Deriving a set of uncorrelated signals using an uncorrelated rule, wherein the uncorrelated rule is a rule that causes a first uncorrelated signal and a second uncorrelated signal to be derived using the downmix signal, And within the orthogonal tolerance range, the first uncorrelated signal and the second uncorrelated signal are orthogonal to each other; And

Generating output channels using the downmix signal, the first and second uncorrelated signals, and the upmix information such that at least three channels are at least partially uncorrelated with each other.

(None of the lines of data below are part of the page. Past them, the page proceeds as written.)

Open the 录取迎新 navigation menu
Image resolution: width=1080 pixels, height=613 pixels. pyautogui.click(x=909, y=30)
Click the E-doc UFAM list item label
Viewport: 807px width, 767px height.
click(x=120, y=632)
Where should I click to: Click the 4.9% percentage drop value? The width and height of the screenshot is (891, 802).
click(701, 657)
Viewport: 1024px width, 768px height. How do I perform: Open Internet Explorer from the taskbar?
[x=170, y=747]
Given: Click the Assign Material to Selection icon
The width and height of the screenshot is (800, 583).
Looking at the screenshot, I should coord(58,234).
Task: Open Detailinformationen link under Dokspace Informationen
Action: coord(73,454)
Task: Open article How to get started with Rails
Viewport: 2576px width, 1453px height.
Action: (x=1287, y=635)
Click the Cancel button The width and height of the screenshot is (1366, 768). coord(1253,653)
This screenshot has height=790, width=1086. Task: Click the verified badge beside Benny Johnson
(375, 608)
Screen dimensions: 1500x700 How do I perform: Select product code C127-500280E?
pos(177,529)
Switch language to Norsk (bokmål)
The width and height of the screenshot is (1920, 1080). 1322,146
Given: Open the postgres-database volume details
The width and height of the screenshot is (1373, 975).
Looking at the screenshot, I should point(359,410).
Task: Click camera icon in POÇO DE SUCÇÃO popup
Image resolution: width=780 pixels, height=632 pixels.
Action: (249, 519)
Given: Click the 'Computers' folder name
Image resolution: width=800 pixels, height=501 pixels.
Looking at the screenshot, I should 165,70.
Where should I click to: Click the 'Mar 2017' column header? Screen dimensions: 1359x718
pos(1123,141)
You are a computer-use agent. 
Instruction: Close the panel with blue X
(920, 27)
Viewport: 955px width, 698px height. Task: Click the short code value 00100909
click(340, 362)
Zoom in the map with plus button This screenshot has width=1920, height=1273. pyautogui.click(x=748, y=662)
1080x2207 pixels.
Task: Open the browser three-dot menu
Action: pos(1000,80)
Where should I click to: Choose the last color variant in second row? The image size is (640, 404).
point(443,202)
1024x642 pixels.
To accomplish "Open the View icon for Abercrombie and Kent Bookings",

How to.

A reconstructed multichannel signal having at least three channels,

The reconstructed multichannel signal is reconstructed using a downmix signal derived from the original multichannel signal and a first uncorrelated signal and a second uncorrelated signal derived using the downmix signal, wherein the first And wherein the first uncorrelated signal and the second uncorrelated signal are orthogonal to each other within an orthogonal tolerance.

A computer-readable storage medium storing a reconstructed multichannel signal according to claim 16.

A receiver or audio player having a multichannel decoder (400; 500; 600) according to claim 1.

Having a method for generating a reconstruction of a multichannel signal according to claim 15,

Receiving method or audio playing method.

A computer readable medium having recorded thereon a program for causing a computer to execute the method according to claim 15.